* Source extract:
━━━━━━
So what is your weakness that your users know about? And do you accept them, what do you do if they are left on you desk while your away?
I have also been asked to come to dinner at the users home but I declined saying my wife would not like it. :)

This conversation is currently closed to new comments.

Thread display: Collapse - | Expand +

All Comments

Collapse -

You opened a can of worms

by mjd420nova In reply to Do you accept Gratuities ...

Yep, I've been offered just about anything you can think of. The most memorable was a 70 pound redwood burl after doing some work for a small sawmill. It was almost five feet in diameter, virtually worth nothing at the time, but with alot of trimming, sanding and polishing, it made the most beautiful coffee table you've ever seen. One time after doing an infra-red survey of the elecrical system at a MACK truck plant I was gifted with my own one foot high MACK bulldog hood ornament. I was not held to any company policy about gratuities as I was not in a position to influence any decisions or policies. Many baseball and football tickets were proferred along with tickets to amusement parks and Zoos. Having four children at the time, most were well appreaciated and helped to defray the cost of a family of six paying full admission. Aside from the usual phone numbers and raised eyebrows, I always refused the personal type of offerings. The biggest refusals were always given to the resturants and bars, as in most cases I was privy to what happened in their kitchens and behind the bar. I never took any free meals or drinks.
━━━━━━
* Data shown:
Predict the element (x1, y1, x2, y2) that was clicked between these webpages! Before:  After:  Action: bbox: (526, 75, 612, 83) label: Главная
━━━━━━
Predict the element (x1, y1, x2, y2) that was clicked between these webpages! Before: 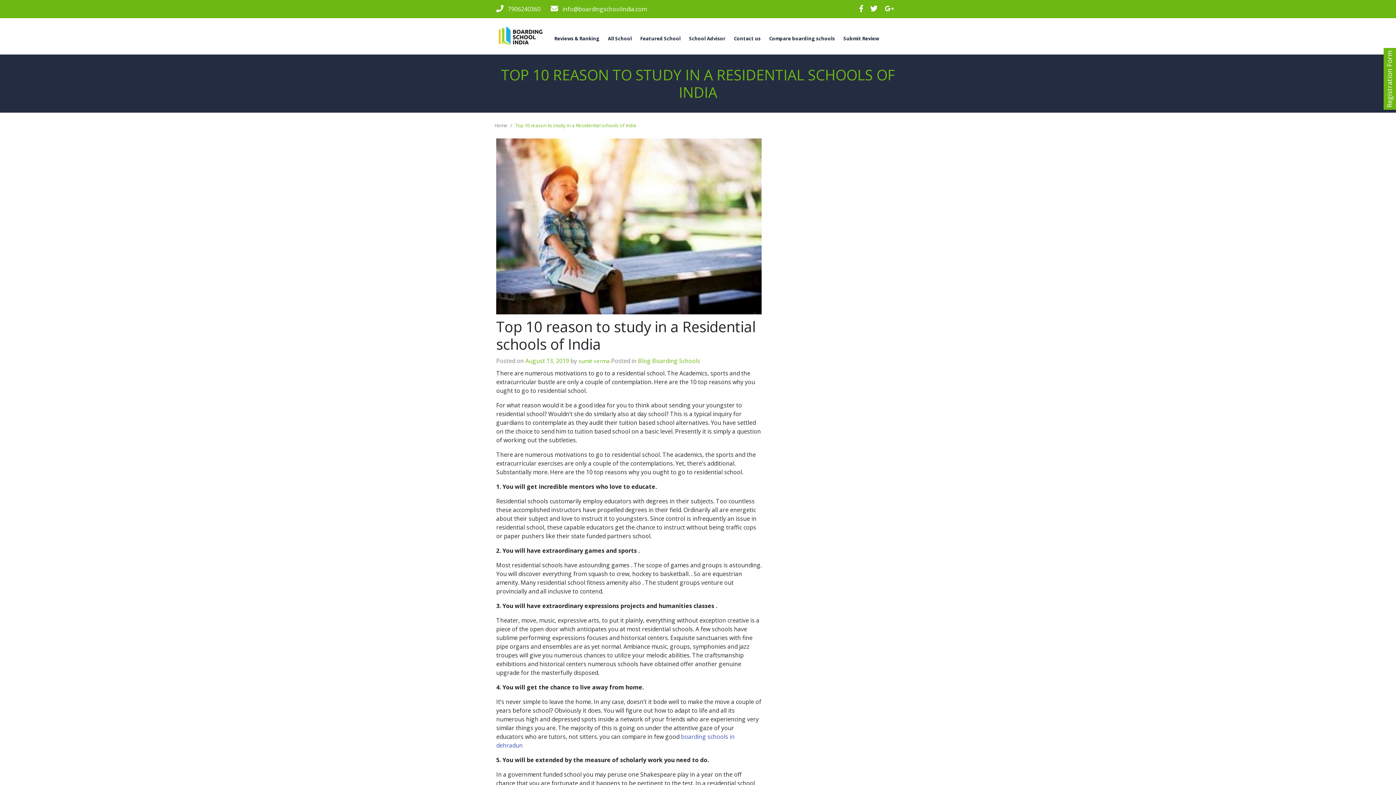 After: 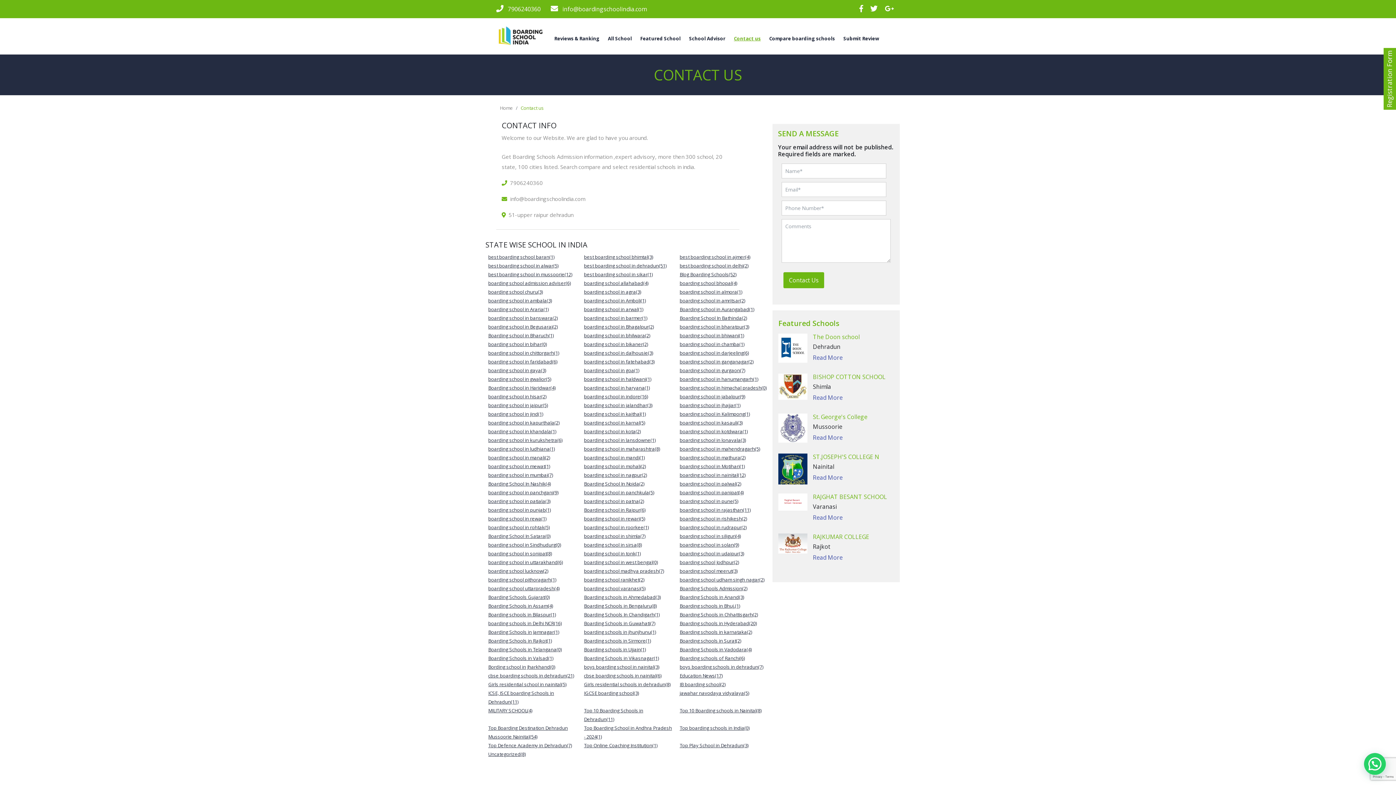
━━━━━━
* Instruction 1: Render this sentence from the forum thread on gratuities into Spanish: "I never took any free meals or drinks."
* Instruction 2: Write the next few sentences of the forum thread on gratuities, picking up right after its final sentence.

* Exercise output 1: Nunca acepté comidas ni bebidas gratis.

* Exercise output 2:
Collapse -

MACK bulldog hood ornament

by zlitocook In reply to You opened a can of worms

Cool I would love to get some thing like that! I most case?s the phone numbers stop after they find out that I am married with a child. I did take free meals as long as it was with a group or a division that I was working with, and only lunches.
I also would like the wood I do allot of building on the week ends, I just got a big hunk of hickory after the big storms we had a few weeks ago.
But the little thank you, like an apple or orange is still nice.

Collapse -

Some other Factors to think of

by m.daspit In reply to You opened a can of worms

First is the ethical question is the gratuity for services performed or for an expectiation that you will perform in some way that will beneefit them. Coming from the public sector the laws vary state to state but the general rule I use is "if it appears inappropriate then it is in the eye of any thrid party.

Second gratuities of monetary value are taxable income weather in cash or gifts. And beleive me the IRS has ways of cross referencing particularly when auditing the business that gave you tickets to the ball game the wrote it off some where. Beware

Collapse -

Generally don't accept

by DMambo In reply to Do you accept Gratuities ...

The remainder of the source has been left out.